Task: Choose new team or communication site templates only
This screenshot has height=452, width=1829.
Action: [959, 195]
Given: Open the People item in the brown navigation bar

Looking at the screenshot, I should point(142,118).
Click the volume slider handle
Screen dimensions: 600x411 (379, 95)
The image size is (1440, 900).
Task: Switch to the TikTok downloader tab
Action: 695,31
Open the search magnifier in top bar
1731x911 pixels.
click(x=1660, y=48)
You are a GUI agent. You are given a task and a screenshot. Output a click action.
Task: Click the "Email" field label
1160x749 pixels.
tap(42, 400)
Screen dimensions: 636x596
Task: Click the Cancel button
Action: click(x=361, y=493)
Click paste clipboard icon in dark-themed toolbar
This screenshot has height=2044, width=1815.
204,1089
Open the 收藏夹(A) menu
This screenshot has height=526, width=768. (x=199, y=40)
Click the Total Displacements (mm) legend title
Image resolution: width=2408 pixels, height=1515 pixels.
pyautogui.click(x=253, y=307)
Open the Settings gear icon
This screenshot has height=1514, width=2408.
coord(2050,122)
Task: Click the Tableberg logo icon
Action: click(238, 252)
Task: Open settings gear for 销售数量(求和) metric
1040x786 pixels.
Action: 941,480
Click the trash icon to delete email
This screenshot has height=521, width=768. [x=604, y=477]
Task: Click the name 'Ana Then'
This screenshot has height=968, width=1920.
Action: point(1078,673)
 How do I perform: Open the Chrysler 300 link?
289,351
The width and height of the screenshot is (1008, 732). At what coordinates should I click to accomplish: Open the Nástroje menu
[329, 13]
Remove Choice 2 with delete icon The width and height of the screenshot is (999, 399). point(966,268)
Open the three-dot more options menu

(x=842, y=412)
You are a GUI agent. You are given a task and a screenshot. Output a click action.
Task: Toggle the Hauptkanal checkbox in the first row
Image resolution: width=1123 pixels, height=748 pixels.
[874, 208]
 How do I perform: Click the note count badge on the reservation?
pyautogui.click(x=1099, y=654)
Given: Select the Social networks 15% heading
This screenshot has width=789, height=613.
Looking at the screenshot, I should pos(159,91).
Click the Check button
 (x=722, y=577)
________
» **EXERCISE**: Copy every one of the entries above word for word, keeping each line in its original order.

» **FINISHED TASK**:
Task: Choose new team or communication site templates only
This screenshot has height=452, width=1829.
Action: [959, 195]
Given: Open the People item in the brown navigation bar

Looking at the screenshot, I should point(142,118).
Click the volume slider handle
Screen dimensions: 600x411 (379, 95)
The image size is (1440, 900).
Task: Switch to the TikTok downloader tab
Action: 695,31
Open the search magnifier in top bar
1731x911 pixels.
click(x=1660, y=48)
You are a GUI agent. You are given a task and a screenshot. Output a click action.
Task: Click the "Email" field label
1160x749 pixels.
tap(42, 400)
Screen dimensions: 636x596
Task: Click the Cancel button
Action: click(x=361, y=493)
Click paste clipboard icon in dark-themed toolbar
This screenshot has height=2044, width=1815.
204,1089
Open the 收藏夹(A) menu
This screenshot has height=526, width=768. (x=199, y=40)
Click the Total Displacements (mm) legend title
Image resolution: width=2408 pixels, height=1515 pixels.
pyautogui.click(x=253, y=307)
Open the Settings gear icon
This screenshot has height=1514, width=2408.
coord(2050,122)
Task: Click the Tableberg logo icon
Action: click(238, 252)
Task: Open settings gear for 销售数量(求和) metric
1040x786 pixels.
Action: 941,480
Click the trash icon to delete email
This screenshot has height=521, width=768. [x=604, y=477]
Task: Click the name 'Ana Then'
This screenshot has height=968, width=1920.
Action: point(1078,673)
 How do I perform: Open the Chrysler 300 link?
289,351
The width and height of the screenshot is (1008, 732). At what coordinates should I click to accomplish: Open the Nástroje menu
[329, 13]
Remove Choice 2 with delete icon The width and height of the screenshot is (999, 399). point(966,268)
Open the three-dot more options menu

(x=842, y=412)
You are a GUI agent. You are given a task and a screenshot. Output a click action.
Task: Toggle the Hauptkanal checkbox in the first row
Image resolution: width=1123 pixels, height=748 pixels.
[874, 208]
 How do I perform: Click the note count badge on the reservation?
pyautogui.click(x=1099, y=654)
Given: Select the Social networks 15% heading
This screenshot has width=789, height=613.
Looking at the screenshot, I should pos(159,91).
Click the Check button
 (x=722, y=577)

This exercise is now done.